--- Stated goal ---
Copy the lines from the one containing "You are a GUI" through the end of the items below word for word, both ends included. Leave the pictures out of your copy.

* start Records to process *

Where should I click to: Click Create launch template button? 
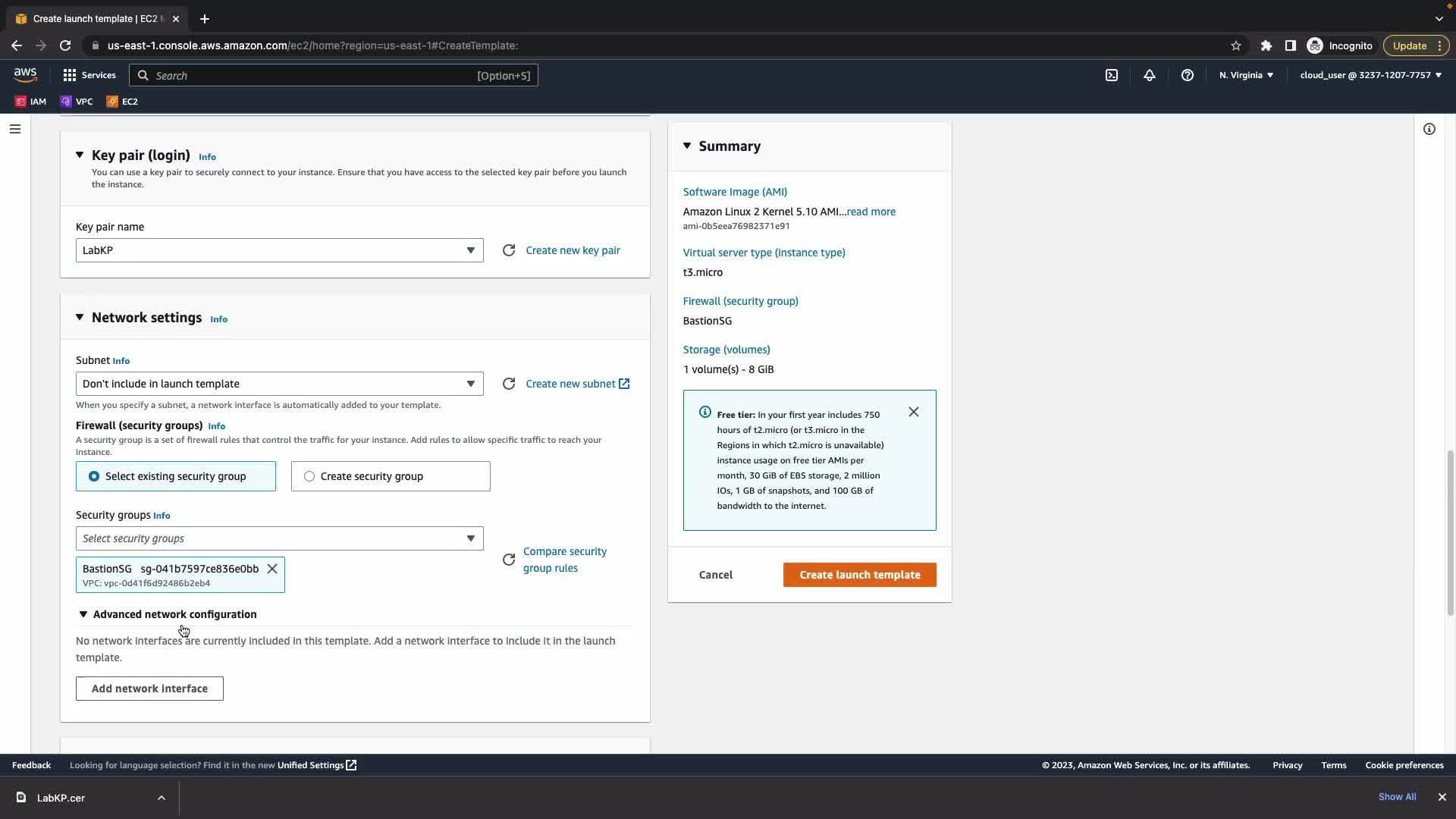click(x=859, y=575)
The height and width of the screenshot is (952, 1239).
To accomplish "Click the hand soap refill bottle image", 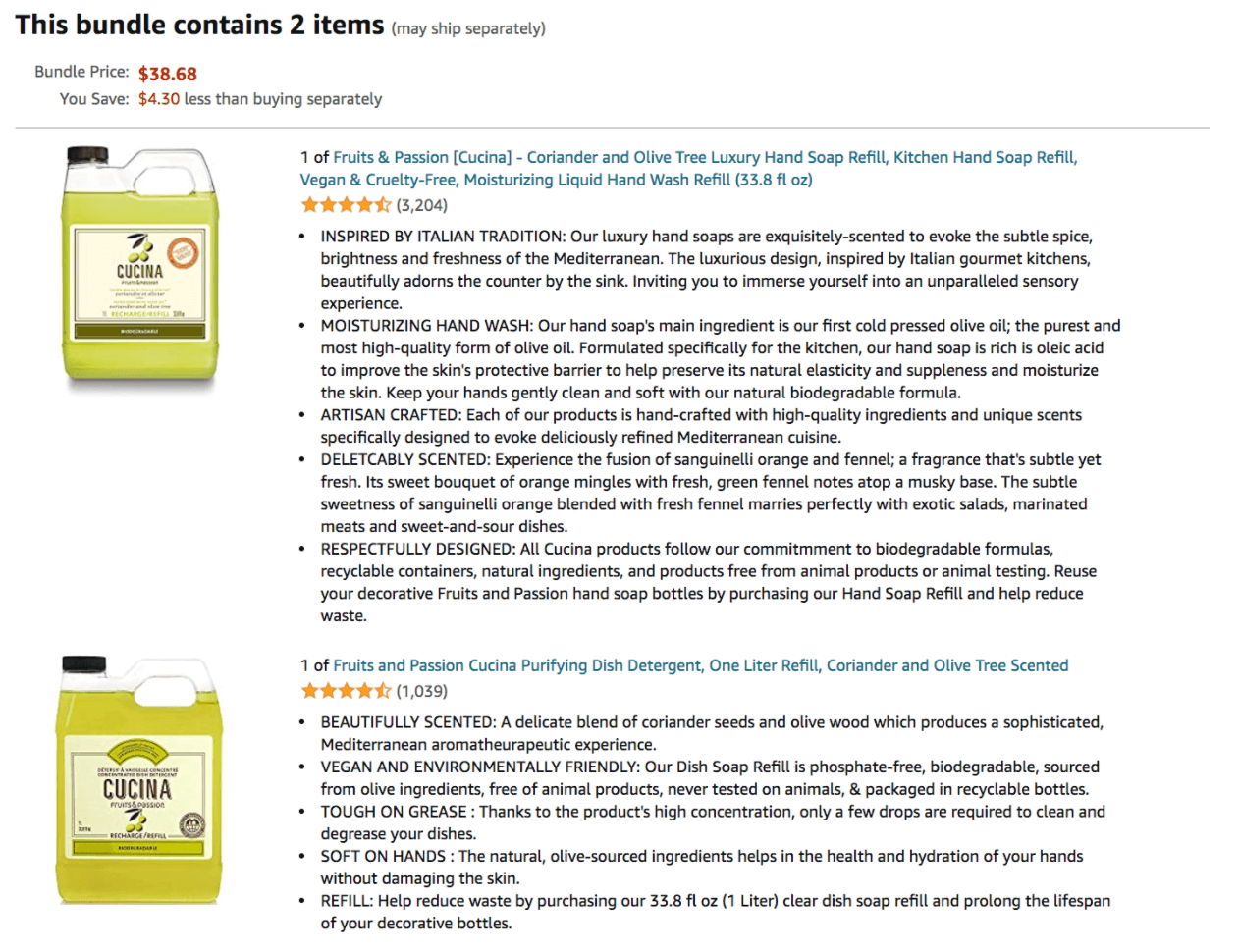I will click(x=139, y=267).
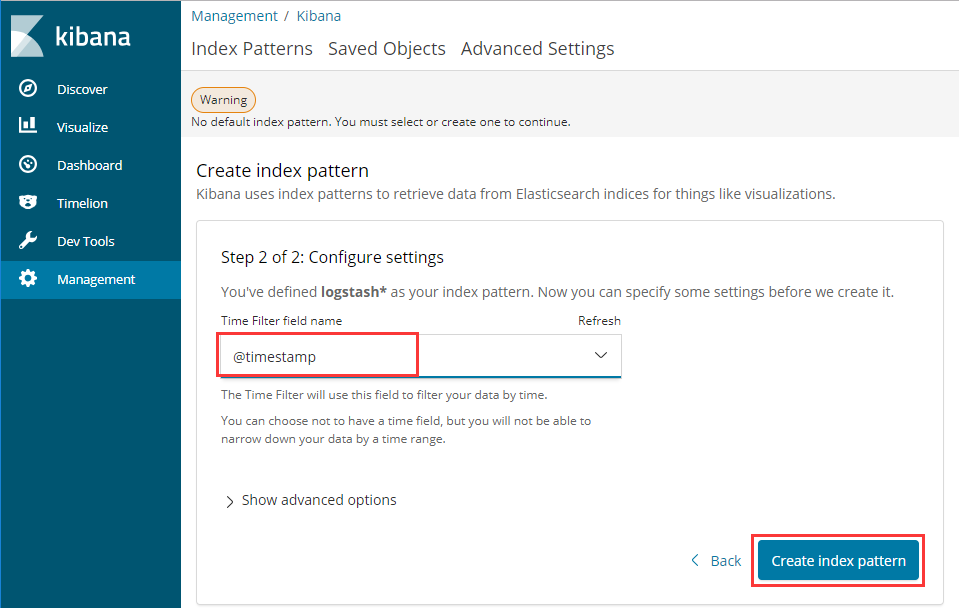Open Dashboard via its gauge icon
959x608 pixels.
tap(28, 165)
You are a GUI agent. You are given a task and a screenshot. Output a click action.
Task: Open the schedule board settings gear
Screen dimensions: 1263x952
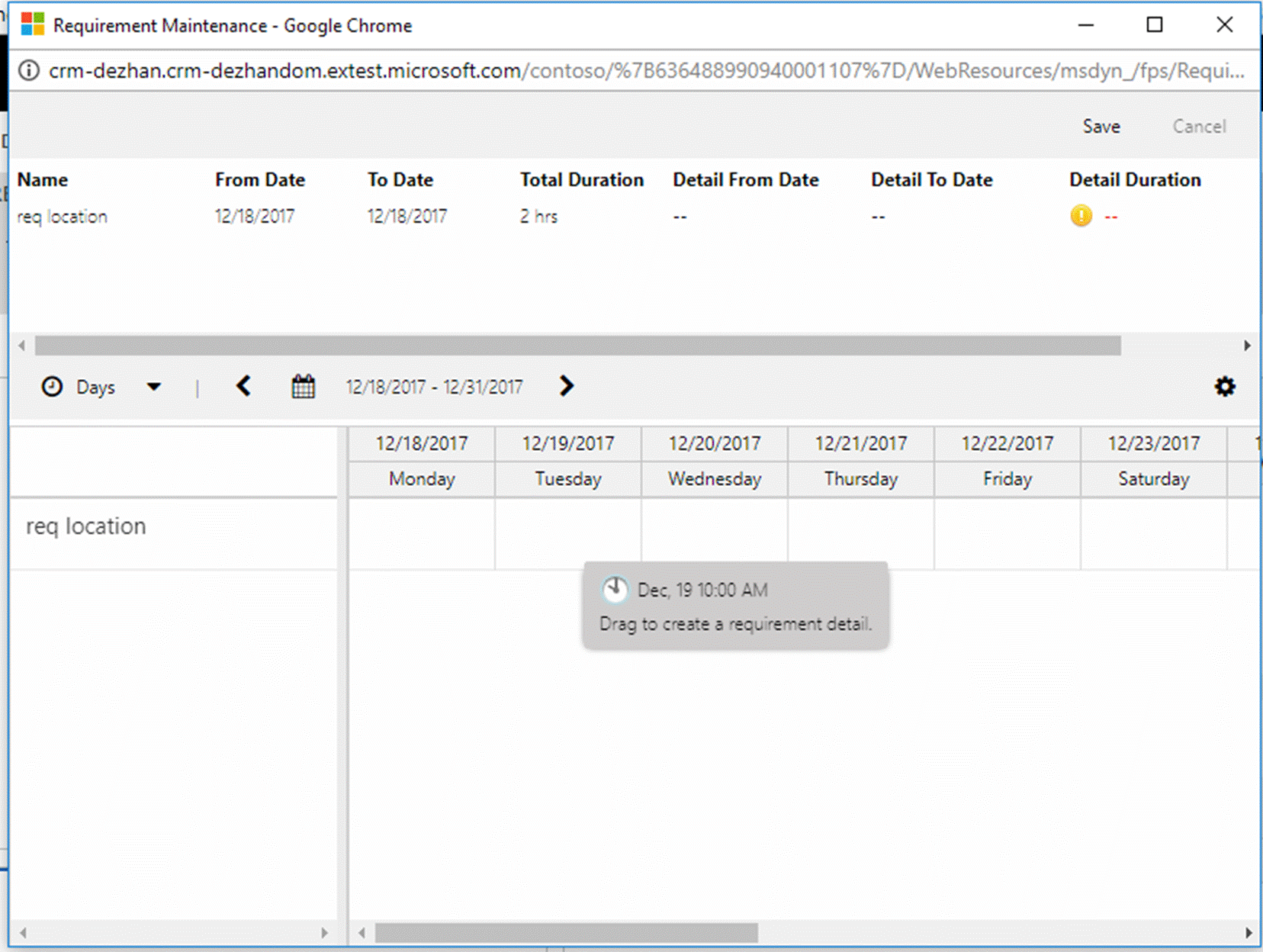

* end Records to process *

--- The completed task ---
You are a GUI agent. You are given a task and a screenshot. Output a click action.
Task: Open the schedule board settings gear
Screen dimensions: 1263x952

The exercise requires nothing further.